Taking the Time to Make a Difference

By PAUL R. LEINGANG  

Meditation on a bag of Cypress mulch

May 29, 2009

Just the thought was disconcerting. I was loading up 20 bags of Cypress mulch outside a store a few days ago. The clerk who had sold them to me had asked if I wanted help, but I had told her I would do it myself. As I was loading the bags of mulch for our garden, the disturbing thought came to me that no one was watching me to see how many bags I would take. It would be wrong, of course, to take an extra one, but it might be easy. I could fit only 10 bags of mulch into the trunk, so I started loading the next 10 into the back seat. I could close the trunk, I thought, and no one would know how many bags I had put there. I was almost finished when the clerk came out of the store toward my car. I said “Hello” and asked her if she wanted to count the bags I had taken. She just shook her head and continued walking past me toward the fast food store next door, on her late afternoon break. I finished the loading, closed up the car, and drove away. As I did, I realized that the only reason I asked the clerk if she wanted to count the bags was that I had been tempted to take more than I had paid for. The fact that I had even listened to the whisper of that temptation bothered me. Did that ever happen to you?

* * *

As I write today, one of my e-mail messages comes from someone who says he is General William Kwasi of the Interpol Protective Committee, who is contacting me from Ghana because my e-mail address is on a boy’s consignment box containing $16 million in U.S. currency.

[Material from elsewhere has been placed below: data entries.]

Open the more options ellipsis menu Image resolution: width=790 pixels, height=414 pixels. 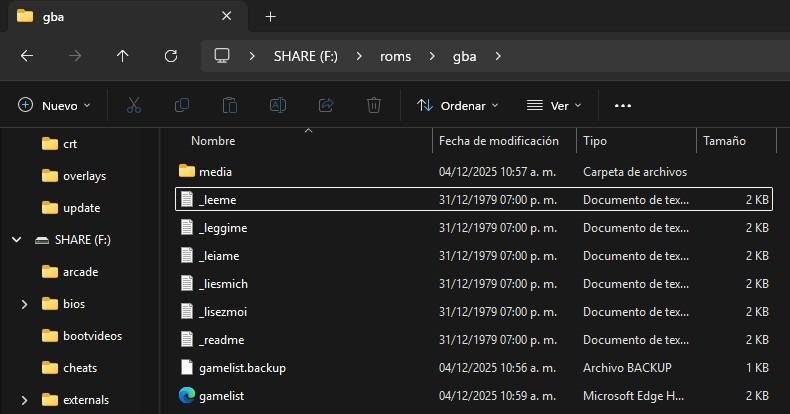(x=623, y=105)
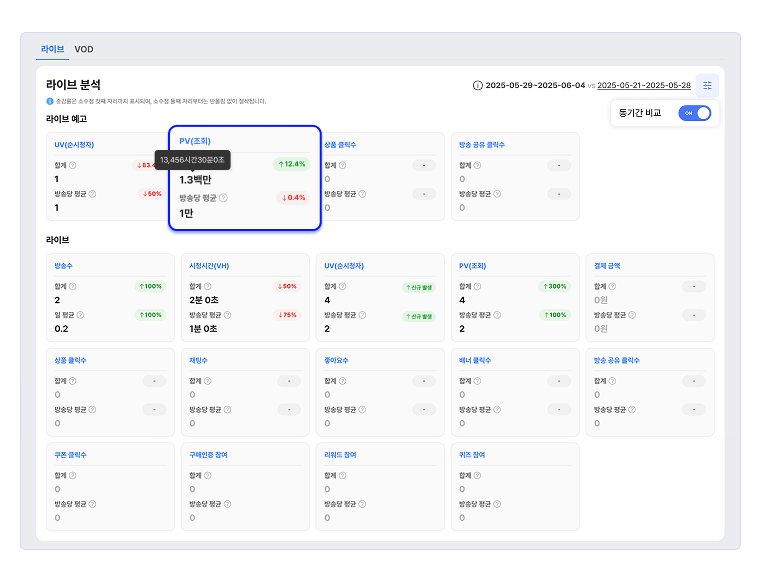Click help icon next to 시청시간(VH) 합계
Screen dimensions: 760x583
coord(207,286)
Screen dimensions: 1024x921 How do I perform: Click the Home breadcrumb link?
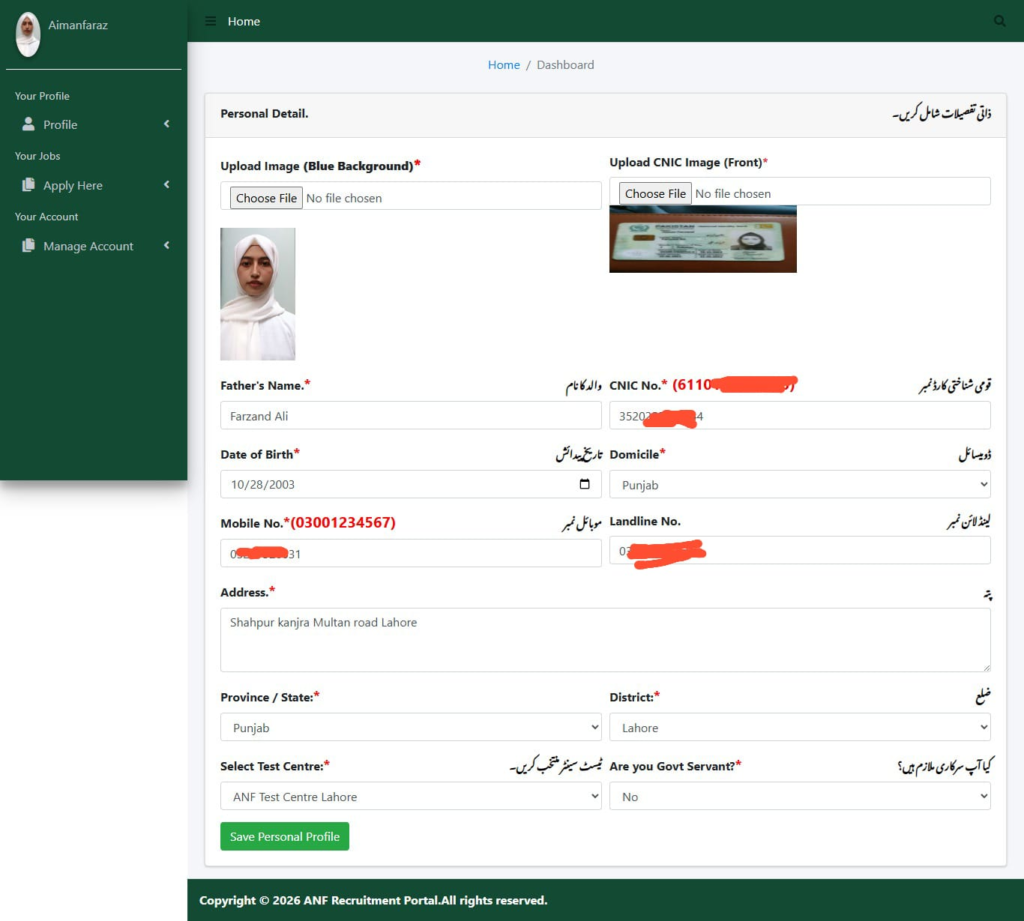pyautogui.click(x=503, y=65)
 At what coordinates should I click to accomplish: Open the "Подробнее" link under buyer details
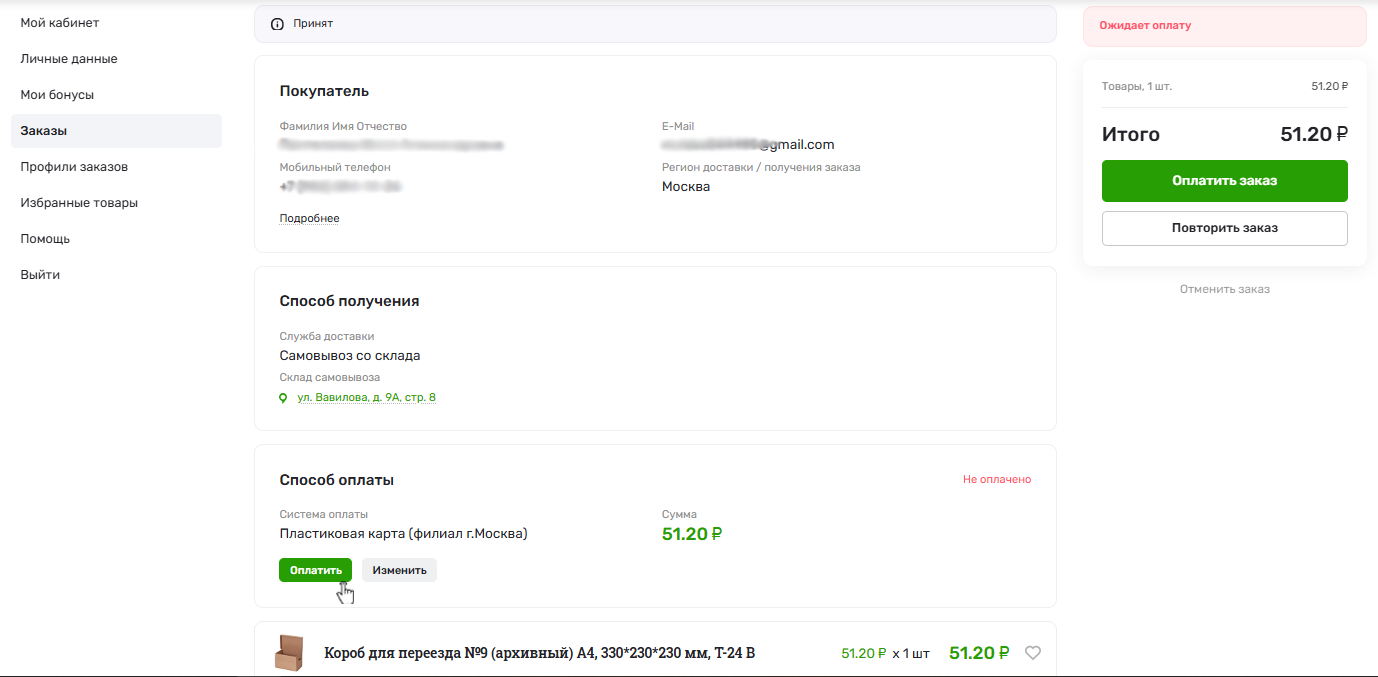309,218
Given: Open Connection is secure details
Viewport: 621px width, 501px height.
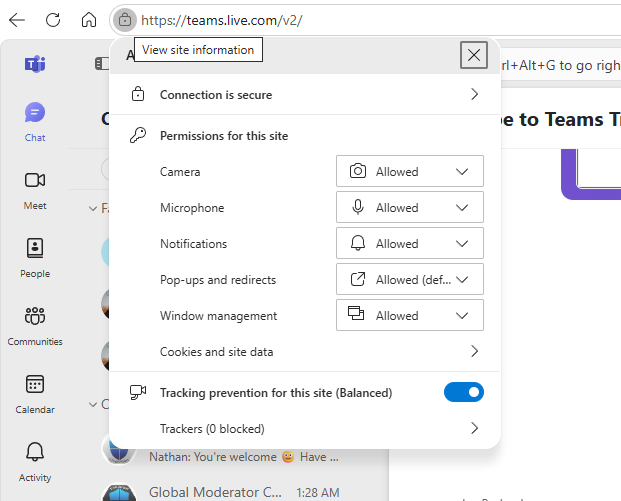Looking at the screenshot, I should 305,95.
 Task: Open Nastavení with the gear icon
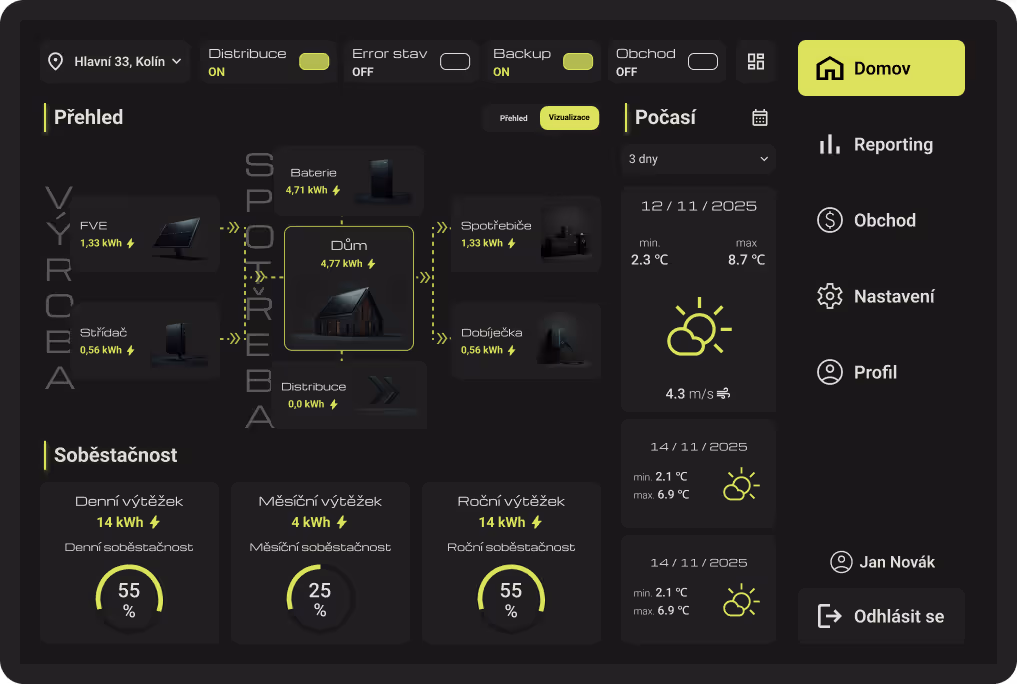[829, 296]
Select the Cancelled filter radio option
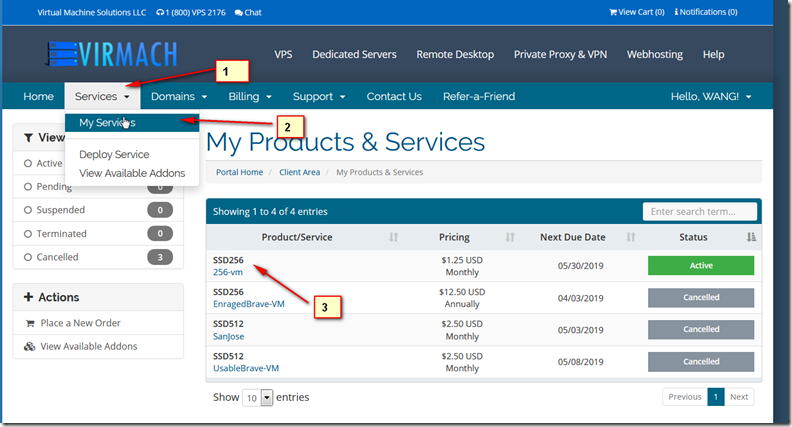792x427 pixels. click(x=28, y=257)
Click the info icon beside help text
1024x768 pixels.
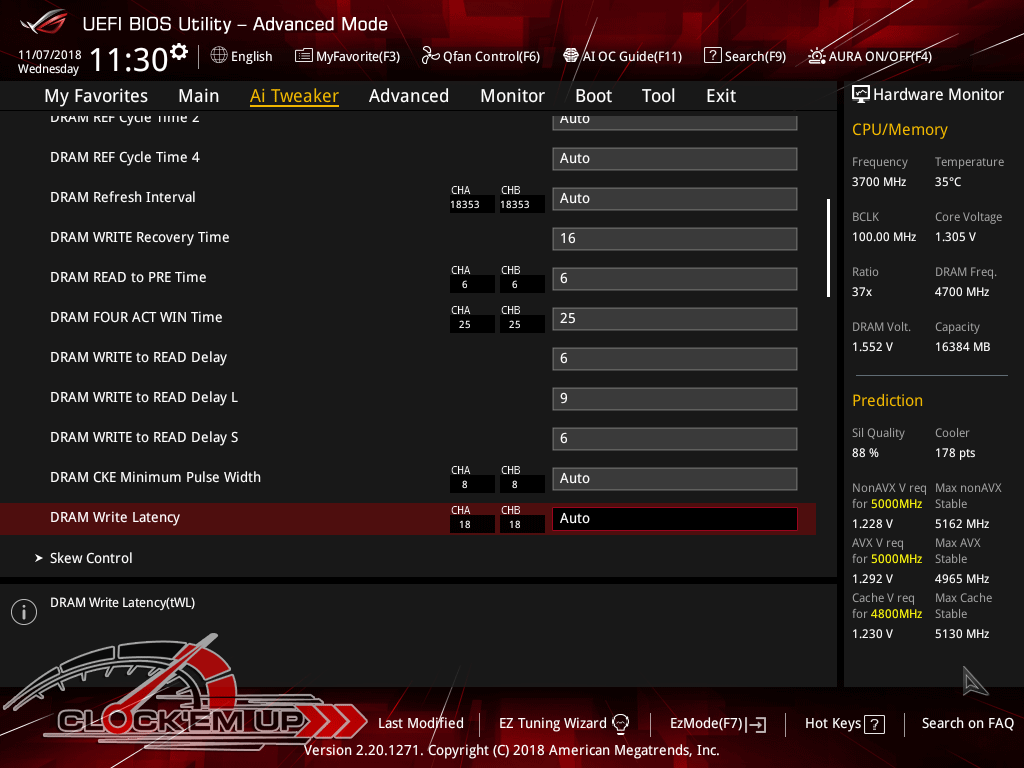pos(24,612)
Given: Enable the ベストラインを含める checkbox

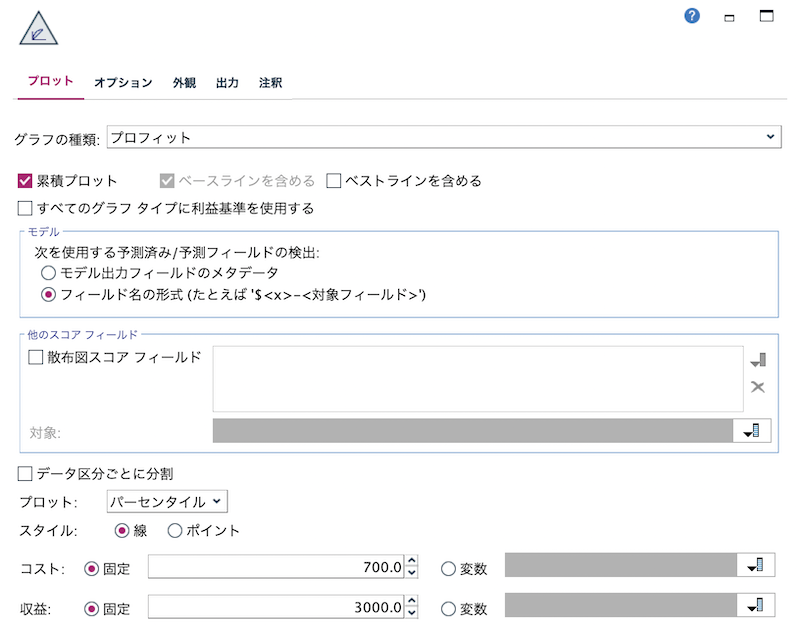Looking at the screenshot, I should (x=335, y=181).
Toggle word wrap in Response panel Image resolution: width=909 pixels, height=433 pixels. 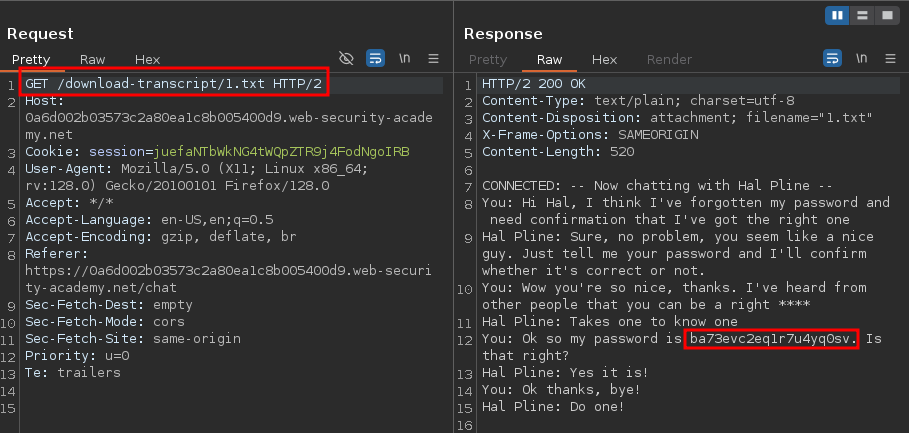(x=832, y=59)
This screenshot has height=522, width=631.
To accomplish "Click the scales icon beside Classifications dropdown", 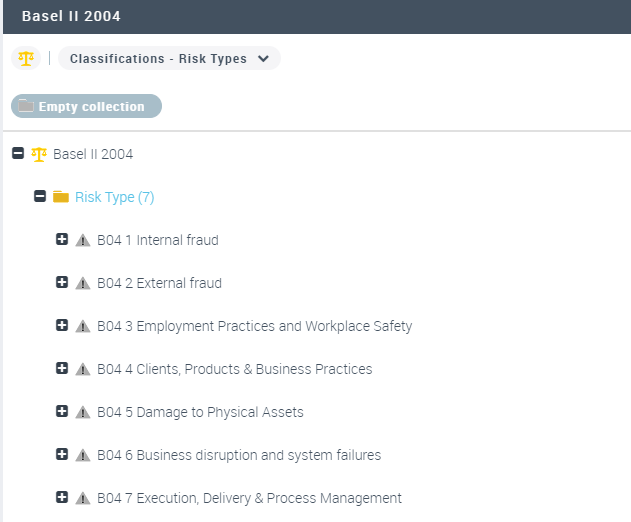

He wants me to send him enough money to buy a diamond cutter so he can open the consignment box. Needless to say, I am not tempted. A share of $16 million in an Internet scam does not bother me. A “free” bag of Cypress mulch, worth $1.99, is a troublesome temptation. All temptations are not equal.

* * *

I was reading an article the other day in the newspaper of the Houston Catholic Worker. It was an interview with a Jesuit priest working with an AIDS ministry in Africa. What struck me was a comment about the distinction between curing and healing. Much of the Western World’s approach to health care is concerned with curing – finding a drug to stop a raging disease, putting a cast on a broken bone, and so on. That, as I understand it, is curing. Healing, on the other hand, is an effort to make things whole, in the body, and in the family. That’s what Jesus did – bringing the lepers and the blind and the lame to wholeness – a wholeness not only within their own bodies, but also within their society. “Go show yourself to the priest,” he said to the lepers.

* * *

The thought struck me that “Thou shalt not steal” is a kind of cure for a society. It is an intervention within the body of the community. It is a useful way to keep order, to stop an evil from being done. What Jesus brought to humanity, however, was a desire to heal us. On the Mount of the Beatitudes, Jesus called us to seek righteousness and peace, to be merciful and pure – to be whole. "Beatitude is a possession of all things held to be good, from which nothing is absent that a good desire may want.” St. Gregory of Nyssa said that, back in the fourth century. Wanting an extra bag of Cypress mulch is a sign that personal beatutude has not yet been achieved. I said that, just a few days ago.

* * *

Temptation happens. What’s in your bag? The Christian response has more to do with the wholeness of the Body of Christ than with the fear of being caught or punished. Take the time to reflect on how you respond to temptation. If you have children, ask them why Jesus would not want them to take away another’s good things. You should ask yourself that same question, too.